Exercise directions: Below are the records; collect from them each line containing the string "pixels".
-------- Given data --------
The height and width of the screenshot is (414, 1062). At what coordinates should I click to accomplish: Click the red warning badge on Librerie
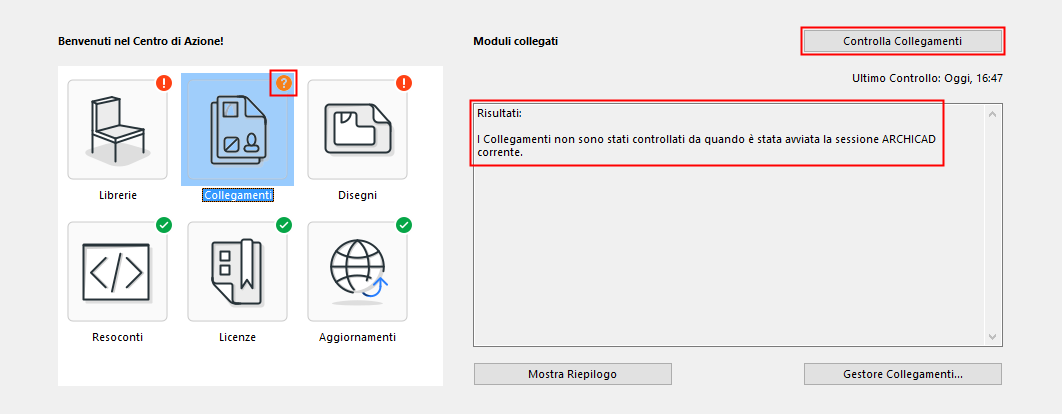[x=164, y=83]
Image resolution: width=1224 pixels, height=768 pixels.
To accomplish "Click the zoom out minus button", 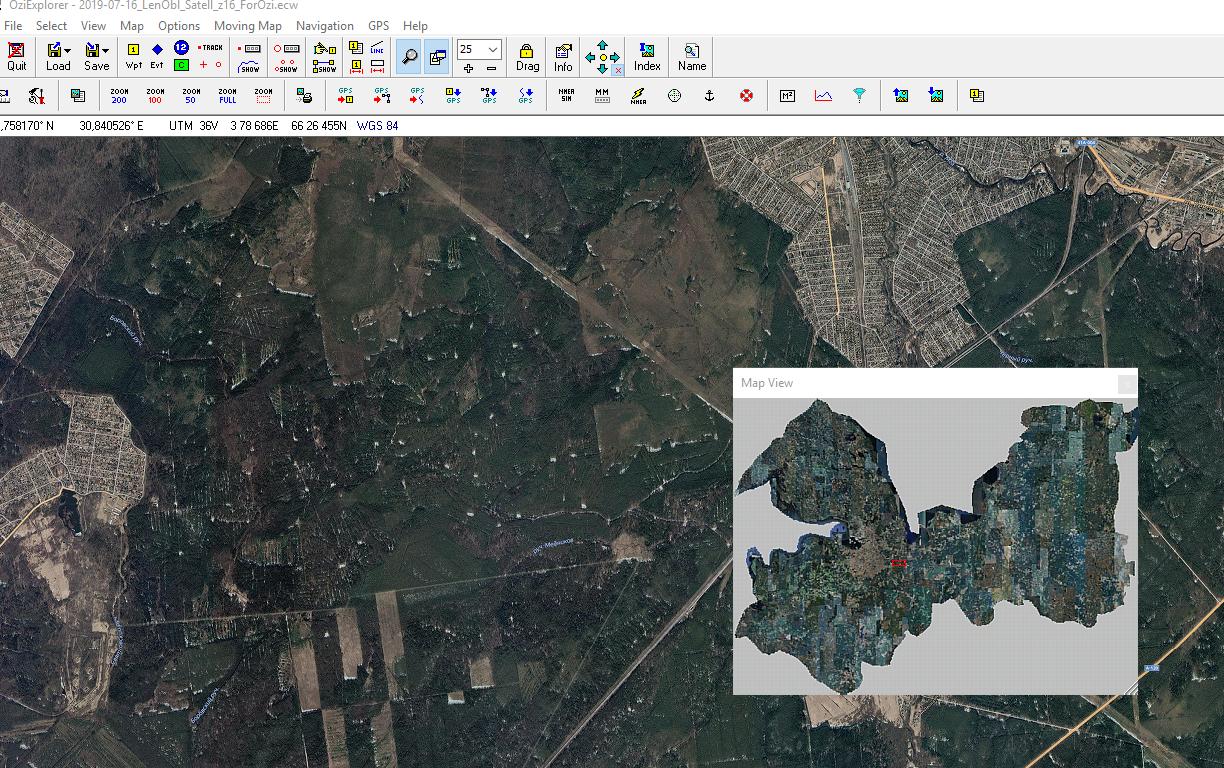I will pyautogui.click(x=491, y=68).
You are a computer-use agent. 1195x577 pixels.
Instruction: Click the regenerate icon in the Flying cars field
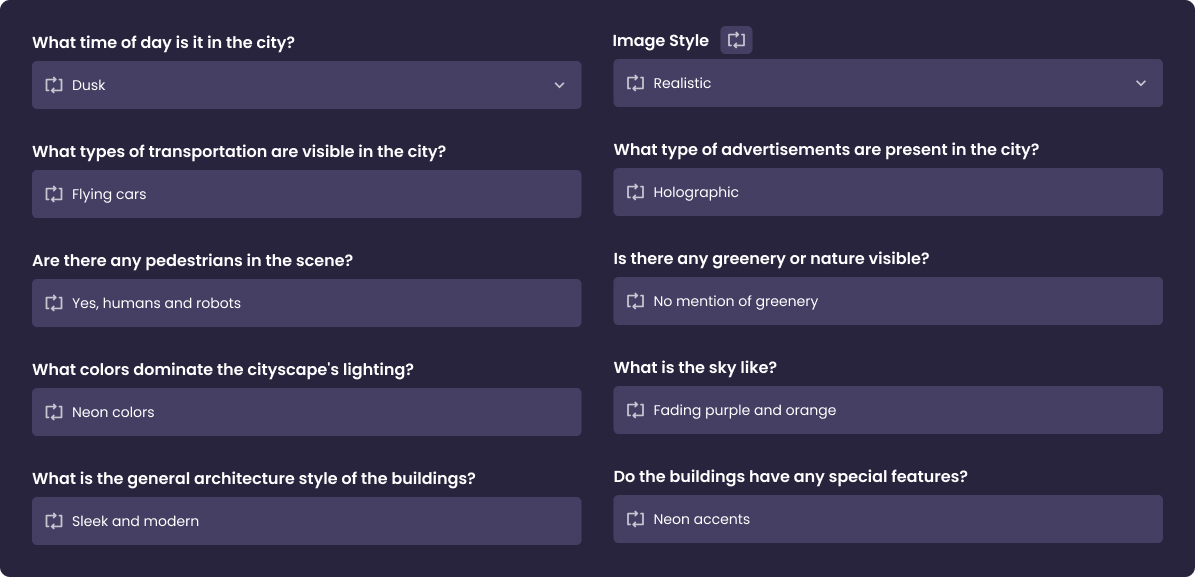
--------
Solution for this exercise:
Image resolution: width=1224 pixels, height=768 pixels.
You are a computer-use agent. 1195x577 pixels.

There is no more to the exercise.